Vu la procédure suivante :

Procédure contentieuse antérieure :

La société civile immobilière Ouest concassage immobilier (OCIMMO) a demandé au tribunal administratif de La Réunion d’annuler l’arrêté du 13 mars 2014 par lequel le préfet de La Réunion a déclaré d’utilité publique le projet de constitution de réserves foncières en vue de la réalisation d’une opération d’aménagement urbain « Cambaie-Oméga » - Ecocité sur le territoire de la commune de Saint-Paul.

Par un jugement n° 1400407 du 15 octobre 2015, le tribunal administratif de La Réunion a rejeté sa demande.

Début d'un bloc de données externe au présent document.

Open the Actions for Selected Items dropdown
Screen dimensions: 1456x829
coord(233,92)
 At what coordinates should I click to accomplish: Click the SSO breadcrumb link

Procédure devant la cour :

Par une requête et des mémoires complémentaires, enregistrés le 16 décembre 2015, le 28 octobre 2016 et le 17 janvier 2017, la société Ouest concassage immobilier (OCIMMO), représentée par Me Mathieu, demande à la cour :

1°) d’annuler ce jugement n° 1400407 du tribunal administratif de La Réunion du 15 octobre 2015 ;

2°) d’annuler pour excès de pouvoir l’arrêté préfectoral du 13 mars 2014 ;

3°) de mettre à la charge de l’Etat la somme de 4 000 euros au titre des dispositions de l'article L. 761-1 du code de justice administrative.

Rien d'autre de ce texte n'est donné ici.